• _Task objective_
From the material below, work out how many lines contain "arrow" and answer with the number only.

..........

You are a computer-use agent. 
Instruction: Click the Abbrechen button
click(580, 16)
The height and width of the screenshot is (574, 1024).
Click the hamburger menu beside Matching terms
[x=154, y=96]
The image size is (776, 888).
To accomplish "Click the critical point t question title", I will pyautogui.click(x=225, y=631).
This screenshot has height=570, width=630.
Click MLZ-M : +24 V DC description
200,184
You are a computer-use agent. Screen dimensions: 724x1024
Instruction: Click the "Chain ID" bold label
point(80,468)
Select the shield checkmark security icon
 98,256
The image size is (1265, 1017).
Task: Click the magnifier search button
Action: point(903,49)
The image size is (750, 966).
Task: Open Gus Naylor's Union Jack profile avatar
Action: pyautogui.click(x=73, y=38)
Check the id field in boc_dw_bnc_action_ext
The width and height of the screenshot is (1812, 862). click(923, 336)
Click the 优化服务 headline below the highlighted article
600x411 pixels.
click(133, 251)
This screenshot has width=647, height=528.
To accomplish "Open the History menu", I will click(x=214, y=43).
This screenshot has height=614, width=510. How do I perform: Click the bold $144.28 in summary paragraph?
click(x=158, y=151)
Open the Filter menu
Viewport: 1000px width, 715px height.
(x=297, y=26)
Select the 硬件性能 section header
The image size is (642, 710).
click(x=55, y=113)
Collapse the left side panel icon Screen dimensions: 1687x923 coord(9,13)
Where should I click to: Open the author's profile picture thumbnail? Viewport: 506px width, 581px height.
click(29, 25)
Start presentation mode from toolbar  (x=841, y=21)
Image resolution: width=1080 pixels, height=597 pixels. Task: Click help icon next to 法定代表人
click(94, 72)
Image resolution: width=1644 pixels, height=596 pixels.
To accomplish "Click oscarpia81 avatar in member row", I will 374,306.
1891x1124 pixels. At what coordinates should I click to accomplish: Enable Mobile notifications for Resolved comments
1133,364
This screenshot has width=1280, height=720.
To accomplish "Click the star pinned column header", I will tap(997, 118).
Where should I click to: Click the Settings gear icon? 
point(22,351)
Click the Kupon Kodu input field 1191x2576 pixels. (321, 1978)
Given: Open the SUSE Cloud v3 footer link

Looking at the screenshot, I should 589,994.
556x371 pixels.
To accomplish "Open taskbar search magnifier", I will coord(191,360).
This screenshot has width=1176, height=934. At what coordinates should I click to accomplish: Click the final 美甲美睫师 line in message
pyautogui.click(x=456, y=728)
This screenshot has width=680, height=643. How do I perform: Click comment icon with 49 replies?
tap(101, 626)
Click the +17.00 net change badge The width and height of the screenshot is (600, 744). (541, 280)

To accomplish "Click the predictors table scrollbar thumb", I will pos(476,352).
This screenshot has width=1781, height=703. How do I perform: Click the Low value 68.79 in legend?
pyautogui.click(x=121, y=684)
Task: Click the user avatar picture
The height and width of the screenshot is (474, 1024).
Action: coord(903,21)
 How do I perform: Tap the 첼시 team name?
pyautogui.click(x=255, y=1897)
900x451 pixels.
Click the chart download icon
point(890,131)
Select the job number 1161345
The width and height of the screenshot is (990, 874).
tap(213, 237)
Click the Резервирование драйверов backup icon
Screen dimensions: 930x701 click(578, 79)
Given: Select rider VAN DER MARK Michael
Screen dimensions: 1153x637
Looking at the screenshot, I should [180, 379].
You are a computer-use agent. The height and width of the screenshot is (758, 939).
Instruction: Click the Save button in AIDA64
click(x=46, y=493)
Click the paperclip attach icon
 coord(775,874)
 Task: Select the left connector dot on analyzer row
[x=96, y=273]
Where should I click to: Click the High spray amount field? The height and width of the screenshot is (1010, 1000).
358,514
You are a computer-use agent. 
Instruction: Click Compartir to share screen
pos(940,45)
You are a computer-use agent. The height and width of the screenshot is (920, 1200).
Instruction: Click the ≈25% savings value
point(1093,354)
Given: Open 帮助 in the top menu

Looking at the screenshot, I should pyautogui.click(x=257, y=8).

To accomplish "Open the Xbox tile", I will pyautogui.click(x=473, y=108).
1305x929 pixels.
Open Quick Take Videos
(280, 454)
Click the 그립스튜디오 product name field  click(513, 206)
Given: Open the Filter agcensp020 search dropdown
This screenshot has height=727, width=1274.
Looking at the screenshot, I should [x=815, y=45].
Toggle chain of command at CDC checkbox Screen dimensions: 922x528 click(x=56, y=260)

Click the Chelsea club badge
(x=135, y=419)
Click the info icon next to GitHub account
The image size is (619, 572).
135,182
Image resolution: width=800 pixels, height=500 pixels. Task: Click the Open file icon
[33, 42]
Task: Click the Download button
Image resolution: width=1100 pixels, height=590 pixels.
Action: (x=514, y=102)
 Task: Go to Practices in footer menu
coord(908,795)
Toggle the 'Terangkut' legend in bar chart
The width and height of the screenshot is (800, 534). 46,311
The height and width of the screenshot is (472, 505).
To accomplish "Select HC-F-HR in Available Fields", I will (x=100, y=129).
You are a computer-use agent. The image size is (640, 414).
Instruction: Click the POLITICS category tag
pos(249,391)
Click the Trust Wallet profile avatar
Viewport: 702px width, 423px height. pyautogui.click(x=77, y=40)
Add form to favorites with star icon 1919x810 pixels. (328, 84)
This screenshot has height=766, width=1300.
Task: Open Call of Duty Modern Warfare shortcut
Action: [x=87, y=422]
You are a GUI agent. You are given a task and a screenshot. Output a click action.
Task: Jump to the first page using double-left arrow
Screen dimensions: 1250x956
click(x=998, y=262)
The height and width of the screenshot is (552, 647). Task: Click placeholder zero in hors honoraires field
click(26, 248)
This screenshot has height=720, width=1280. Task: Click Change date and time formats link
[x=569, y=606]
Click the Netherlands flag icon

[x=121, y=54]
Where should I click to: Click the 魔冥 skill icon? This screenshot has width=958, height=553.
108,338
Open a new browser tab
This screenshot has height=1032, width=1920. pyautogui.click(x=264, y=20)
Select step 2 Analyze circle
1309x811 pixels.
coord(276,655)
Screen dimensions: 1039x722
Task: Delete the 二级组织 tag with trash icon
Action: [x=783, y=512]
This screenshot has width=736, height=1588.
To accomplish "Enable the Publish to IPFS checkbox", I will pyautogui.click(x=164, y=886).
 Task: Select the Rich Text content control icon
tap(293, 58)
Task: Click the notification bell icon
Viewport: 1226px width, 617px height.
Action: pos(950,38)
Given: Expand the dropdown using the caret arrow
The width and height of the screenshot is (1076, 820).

..........

• _Result below_
2